### SUPPLIED TEXT
Soil isn’t all bad news. As plants grow, they store carbon from the atmosphere. Their fallen branches and leaves decompose, moving that carbon into the soil. In fact, soils end up storing the most organic carbon in the terrestrial ecosystem. This carbon eventually cycles back into the atmosphere via decomposers such as microbes and fungi. However, the predicted warming of our climate could cause these decomposers to work faster and release more carbon. More carbon in the atmosphere leads to more warming, beginning a self-reinforcing feedback loop. 

The accuracy of future climate predictions relies on our understanding of these complicated relationships between the land, the oceans, and the atmosphere. The goal of my research is to provide further insight into how prolonged warming will affect the terrestrial carbon cycle.

In recent years, scientists have attempted to gain a better understanding of soil’s response to warming through field experiments. One of the longest running soil warming experiments is here, at the Harvard Forest! Designed and maintained by Jerry Melillo and his talented coworkers, the soil is heated to 5° C above the ambient temperature. CO2 respiration rates--how quickly decomposers release CO2--have been monitored for the last 25 years. The respiration in the heated plots initially increased, but then fell back to pre-warming levels over the first decade. This means that if both plots were at the same temperature, the soil in the heated plot would respire less than that in the control plot. My goal is to pinpoint the mechanism behind this acclimation.

My experiment consists of incubating jars of soil for five weeks at a range of constant temperatures and taking regular CO2 measurements. Pairing a lab experiment, such as mine, with the field experiment already running at the Forest allows us to control variables such as temperature and moisture more carefully. By measuring the mass of the microbes in the soil, how much organic material is in each sample, and their moisture levels, I’ll be able to determine what differences between the heated and control plots are influencing the acclimation.

### SET OF TASKS
1) Echo the stretch of the soil carbon passage from "My experiment consists" through "influencing the acclimation.".
2) In the Harvard Forest experiment described in the soil carbon passage, how far above the ambient temperature is the soil heated?

### SUPPLIED RECORDS
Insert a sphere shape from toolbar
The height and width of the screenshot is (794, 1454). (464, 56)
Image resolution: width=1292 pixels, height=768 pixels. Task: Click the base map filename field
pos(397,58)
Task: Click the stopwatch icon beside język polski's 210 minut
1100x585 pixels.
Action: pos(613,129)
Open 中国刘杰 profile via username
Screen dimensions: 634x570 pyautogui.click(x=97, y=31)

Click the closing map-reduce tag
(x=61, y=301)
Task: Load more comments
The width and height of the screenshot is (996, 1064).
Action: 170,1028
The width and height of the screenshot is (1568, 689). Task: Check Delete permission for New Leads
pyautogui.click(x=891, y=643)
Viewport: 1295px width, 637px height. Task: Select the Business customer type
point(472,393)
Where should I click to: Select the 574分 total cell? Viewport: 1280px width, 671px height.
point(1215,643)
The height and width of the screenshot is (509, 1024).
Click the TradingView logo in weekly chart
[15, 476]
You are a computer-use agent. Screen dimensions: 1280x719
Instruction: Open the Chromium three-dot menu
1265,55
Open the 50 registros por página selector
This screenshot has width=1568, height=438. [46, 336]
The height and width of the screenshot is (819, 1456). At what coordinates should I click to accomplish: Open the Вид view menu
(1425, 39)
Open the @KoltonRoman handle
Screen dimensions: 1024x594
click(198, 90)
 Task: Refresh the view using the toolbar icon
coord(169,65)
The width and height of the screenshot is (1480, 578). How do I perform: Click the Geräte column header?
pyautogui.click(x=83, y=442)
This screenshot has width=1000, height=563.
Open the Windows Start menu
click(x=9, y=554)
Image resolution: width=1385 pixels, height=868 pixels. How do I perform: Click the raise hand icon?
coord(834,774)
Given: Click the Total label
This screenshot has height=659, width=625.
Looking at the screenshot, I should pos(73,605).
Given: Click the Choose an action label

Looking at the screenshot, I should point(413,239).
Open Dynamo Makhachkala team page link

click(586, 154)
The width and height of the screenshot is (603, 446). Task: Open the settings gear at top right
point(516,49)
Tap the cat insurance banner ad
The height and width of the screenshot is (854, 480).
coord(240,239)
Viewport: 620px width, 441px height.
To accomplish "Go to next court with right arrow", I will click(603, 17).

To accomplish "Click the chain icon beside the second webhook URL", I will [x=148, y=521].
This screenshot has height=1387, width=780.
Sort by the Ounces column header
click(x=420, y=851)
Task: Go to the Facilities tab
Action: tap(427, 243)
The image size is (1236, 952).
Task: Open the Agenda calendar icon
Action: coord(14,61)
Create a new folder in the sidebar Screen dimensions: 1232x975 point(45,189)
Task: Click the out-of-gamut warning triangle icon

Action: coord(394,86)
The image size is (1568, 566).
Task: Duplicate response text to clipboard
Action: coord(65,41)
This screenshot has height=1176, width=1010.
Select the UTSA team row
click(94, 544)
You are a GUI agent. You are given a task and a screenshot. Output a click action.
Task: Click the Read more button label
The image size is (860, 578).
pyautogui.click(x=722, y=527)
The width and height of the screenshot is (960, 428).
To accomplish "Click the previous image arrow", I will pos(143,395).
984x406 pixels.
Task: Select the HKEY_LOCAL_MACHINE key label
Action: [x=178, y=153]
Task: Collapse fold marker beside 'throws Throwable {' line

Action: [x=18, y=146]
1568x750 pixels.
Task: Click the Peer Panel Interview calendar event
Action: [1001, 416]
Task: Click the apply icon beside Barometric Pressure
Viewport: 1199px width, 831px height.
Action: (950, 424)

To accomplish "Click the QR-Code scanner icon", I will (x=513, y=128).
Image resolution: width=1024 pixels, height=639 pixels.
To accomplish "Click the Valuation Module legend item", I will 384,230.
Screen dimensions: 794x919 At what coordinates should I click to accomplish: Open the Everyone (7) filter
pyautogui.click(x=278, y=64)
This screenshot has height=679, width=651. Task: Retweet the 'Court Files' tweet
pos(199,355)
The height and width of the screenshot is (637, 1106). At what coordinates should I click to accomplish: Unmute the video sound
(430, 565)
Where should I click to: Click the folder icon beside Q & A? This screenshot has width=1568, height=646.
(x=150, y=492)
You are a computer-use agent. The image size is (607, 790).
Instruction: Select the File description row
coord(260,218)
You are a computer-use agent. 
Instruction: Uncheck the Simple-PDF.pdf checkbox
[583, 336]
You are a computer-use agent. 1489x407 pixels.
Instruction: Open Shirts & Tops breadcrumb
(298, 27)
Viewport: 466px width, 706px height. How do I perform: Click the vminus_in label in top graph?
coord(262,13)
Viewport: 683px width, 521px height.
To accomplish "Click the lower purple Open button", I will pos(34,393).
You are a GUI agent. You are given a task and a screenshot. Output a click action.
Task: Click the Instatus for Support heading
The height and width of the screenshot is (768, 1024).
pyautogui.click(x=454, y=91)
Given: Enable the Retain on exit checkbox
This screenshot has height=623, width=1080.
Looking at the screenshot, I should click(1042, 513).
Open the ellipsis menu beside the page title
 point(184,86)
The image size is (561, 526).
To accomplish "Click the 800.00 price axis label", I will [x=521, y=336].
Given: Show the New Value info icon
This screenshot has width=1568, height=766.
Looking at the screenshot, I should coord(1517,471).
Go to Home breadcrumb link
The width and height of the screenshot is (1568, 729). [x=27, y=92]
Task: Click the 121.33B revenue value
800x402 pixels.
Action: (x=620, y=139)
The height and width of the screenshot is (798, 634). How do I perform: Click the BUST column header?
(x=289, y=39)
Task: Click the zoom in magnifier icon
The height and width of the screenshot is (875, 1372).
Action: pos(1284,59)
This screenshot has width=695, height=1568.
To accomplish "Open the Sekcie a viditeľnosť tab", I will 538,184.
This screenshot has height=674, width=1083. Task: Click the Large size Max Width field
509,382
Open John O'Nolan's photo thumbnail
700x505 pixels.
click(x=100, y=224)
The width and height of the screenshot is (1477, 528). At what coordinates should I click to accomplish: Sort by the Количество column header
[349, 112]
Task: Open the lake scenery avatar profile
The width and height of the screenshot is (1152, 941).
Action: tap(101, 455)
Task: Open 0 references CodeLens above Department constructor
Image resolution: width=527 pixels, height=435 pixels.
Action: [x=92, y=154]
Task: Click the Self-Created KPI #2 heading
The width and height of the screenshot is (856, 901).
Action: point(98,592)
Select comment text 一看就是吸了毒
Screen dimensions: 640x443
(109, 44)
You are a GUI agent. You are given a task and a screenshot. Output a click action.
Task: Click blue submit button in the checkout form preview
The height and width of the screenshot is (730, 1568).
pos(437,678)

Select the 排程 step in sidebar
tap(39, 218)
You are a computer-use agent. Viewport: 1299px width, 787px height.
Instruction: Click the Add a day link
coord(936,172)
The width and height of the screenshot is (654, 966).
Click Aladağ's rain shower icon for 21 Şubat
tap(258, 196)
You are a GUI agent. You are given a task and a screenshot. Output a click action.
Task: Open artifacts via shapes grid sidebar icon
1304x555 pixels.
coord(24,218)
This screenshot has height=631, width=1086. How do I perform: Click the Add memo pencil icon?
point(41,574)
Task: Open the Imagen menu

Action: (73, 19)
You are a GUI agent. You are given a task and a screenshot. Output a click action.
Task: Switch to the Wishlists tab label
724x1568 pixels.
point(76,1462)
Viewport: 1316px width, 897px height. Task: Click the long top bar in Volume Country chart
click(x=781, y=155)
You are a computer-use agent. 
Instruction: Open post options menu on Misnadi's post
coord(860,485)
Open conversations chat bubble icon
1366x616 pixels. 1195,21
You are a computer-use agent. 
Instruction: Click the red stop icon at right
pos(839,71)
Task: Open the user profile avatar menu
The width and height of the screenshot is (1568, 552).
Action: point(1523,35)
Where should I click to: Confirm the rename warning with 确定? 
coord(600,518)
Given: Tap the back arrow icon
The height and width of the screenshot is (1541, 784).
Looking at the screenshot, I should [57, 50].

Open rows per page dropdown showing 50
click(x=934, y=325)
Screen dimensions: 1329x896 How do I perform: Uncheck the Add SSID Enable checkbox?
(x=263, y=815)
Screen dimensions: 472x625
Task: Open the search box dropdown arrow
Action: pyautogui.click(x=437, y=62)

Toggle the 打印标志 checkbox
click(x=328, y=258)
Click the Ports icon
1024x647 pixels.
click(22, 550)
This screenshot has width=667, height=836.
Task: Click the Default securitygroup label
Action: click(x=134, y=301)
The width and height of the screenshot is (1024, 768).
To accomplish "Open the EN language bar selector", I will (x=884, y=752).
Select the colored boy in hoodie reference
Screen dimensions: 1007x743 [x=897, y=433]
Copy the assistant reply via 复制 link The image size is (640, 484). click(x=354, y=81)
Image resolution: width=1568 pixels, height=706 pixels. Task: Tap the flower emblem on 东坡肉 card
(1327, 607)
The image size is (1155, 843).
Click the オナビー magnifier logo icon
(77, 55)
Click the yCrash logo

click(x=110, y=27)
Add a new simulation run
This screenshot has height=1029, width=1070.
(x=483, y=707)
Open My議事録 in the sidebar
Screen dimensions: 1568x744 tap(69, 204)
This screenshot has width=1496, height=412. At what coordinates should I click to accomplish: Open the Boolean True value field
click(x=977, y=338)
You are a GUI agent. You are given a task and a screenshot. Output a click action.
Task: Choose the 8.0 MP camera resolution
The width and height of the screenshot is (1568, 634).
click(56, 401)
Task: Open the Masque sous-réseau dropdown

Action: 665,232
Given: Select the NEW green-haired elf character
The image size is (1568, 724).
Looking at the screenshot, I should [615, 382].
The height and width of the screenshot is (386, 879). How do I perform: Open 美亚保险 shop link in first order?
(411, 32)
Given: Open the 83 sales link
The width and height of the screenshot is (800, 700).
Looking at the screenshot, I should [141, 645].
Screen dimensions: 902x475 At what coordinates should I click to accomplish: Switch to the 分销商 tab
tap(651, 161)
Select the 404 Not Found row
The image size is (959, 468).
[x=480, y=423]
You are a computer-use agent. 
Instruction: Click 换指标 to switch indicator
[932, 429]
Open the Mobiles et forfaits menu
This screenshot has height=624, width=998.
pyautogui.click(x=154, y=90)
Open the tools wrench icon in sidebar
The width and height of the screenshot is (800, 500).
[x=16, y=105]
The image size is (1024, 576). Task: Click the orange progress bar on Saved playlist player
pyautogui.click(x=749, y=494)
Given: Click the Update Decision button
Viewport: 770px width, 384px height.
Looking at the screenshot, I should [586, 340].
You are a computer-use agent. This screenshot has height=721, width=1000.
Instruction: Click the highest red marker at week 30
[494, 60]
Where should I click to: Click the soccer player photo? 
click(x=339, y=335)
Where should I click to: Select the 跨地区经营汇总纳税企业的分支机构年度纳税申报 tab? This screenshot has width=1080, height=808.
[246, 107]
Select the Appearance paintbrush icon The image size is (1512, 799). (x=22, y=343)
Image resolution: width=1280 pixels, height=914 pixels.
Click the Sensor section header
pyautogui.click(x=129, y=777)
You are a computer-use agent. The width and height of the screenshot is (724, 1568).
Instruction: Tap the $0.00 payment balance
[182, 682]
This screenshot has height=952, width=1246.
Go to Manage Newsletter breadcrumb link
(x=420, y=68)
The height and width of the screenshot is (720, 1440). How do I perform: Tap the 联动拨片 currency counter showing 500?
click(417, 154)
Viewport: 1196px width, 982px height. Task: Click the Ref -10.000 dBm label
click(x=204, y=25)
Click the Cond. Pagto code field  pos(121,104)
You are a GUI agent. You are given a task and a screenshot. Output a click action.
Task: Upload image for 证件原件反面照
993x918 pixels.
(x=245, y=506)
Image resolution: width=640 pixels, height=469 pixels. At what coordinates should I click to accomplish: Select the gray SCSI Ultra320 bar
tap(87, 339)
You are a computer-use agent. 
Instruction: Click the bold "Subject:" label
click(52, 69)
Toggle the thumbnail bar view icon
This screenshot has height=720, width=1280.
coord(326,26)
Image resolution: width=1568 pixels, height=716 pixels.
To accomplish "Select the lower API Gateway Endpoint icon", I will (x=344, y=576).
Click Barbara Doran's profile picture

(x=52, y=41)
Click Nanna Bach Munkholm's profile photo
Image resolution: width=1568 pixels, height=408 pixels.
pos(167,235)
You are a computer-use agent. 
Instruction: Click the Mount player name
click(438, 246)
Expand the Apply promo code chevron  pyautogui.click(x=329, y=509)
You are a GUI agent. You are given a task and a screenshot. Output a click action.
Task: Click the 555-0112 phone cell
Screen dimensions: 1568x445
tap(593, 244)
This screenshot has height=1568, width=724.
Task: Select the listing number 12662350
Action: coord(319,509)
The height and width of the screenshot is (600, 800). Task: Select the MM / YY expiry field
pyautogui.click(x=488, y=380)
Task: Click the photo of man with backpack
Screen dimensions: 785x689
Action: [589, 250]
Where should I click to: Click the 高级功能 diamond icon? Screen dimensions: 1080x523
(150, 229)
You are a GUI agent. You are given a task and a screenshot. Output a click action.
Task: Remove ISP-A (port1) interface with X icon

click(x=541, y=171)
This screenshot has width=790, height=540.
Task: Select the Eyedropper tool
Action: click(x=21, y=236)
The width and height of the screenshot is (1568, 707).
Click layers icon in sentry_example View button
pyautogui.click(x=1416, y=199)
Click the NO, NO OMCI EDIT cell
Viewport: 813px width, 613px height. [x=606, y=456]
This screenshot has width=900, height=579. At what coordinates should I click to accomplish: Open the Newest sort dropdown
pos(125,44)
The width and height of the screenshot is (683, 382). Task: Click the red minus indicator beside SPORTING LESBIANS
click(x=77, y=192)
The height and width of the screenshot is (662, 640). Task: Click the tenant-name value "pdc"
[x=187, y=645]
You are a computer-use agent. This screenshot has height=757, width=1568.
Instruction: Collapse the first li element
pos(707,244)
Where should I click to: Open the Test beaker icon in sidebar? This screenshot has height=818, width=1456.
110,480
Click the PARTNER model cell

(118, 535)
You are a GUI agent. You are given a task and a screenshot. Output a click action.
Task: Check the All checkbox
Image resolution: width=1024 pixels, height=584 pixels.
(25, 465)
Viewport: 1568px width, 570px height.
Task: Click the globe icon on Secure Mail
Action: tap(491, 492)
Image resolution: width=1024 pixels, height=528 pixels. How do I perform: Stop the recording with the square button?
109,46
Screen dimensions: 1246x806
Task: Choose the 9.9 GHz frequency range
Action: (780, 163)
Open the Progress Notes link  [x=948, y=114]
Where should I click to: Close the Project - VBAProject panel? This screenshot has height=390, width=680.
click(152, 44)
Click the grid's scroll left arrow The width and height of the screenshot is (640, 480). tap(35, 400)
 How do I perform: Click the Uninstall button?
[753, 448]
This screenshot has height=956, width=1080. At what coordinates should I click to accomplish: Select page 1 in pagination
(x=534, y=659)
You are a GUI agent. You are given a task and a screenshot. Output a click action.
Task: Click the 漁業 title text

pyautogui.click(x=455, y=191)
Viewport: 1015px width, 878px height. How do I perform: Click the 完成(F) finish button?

### ANSWERS TO THE TASKS
1)
My experiment consists of incubating jars of soil for five weeks at a range of constant temperatures and taking regular CO2 measurements. Pairing a lab experiment, such as mine, with the field experiment already running at the Forest allows us to control variables such as temperature and moisture more carefully. By measuring the mass of the microbes in the soil, how much organic material is in each sample, and their moisture levels, I’ll be able to determine what differences between the heated and control plots are influencing the acclimation.

2) 5° C above the ambient temperature.